**HOW TO COMPLETE THIS TASK:**
Pull every line from the records that has the word "agent" in it.

**DATA TO USE:**
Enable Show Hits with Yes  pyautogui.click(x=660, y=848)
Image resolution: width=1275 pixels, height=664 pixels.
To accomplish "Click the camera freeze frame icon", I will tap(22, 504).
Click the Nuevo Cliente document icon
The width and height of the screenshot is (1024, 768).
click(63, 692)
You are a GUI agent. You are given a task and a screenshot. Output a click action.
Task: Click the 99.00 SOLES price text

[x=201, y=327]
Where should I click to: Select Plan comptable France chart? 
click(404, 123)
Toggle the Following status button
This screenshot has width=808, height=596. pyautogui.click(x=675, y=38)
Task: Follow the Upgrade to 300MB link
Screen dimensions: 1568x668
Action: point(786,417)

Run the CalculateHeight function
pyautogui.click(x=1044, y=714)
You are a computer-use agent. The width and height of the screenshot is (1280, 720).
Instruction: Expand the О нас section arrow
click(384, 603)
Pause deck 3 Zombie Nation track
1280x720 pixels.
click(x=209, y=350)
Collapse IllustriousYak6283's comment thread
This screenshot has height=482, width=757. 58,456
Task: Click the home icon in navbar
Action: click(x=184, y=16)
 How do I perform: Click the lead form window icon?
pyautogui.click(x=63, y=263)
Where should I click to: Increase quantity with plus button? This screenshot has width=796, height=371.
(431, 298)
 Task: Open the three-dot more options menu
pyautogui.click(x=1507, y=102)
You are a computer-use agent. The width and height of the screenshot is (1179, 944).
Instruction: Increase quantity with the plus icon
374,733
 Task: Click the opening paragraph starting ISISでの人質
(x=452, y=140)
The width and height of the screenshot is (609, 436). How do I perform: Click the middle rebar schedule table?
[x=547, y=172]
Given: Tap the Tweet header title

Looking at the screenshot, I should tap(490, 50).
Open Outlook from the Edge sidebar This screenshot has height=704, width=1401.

**TASK RESULT:**
You are a GUI agent. You are given a task and a screenshot. Output a click action.
You are a computer-use agent. The width and height of the screenshot is (1280, 720).
You are a computer-use agent. The width and height of the screenshot is (1179, 944).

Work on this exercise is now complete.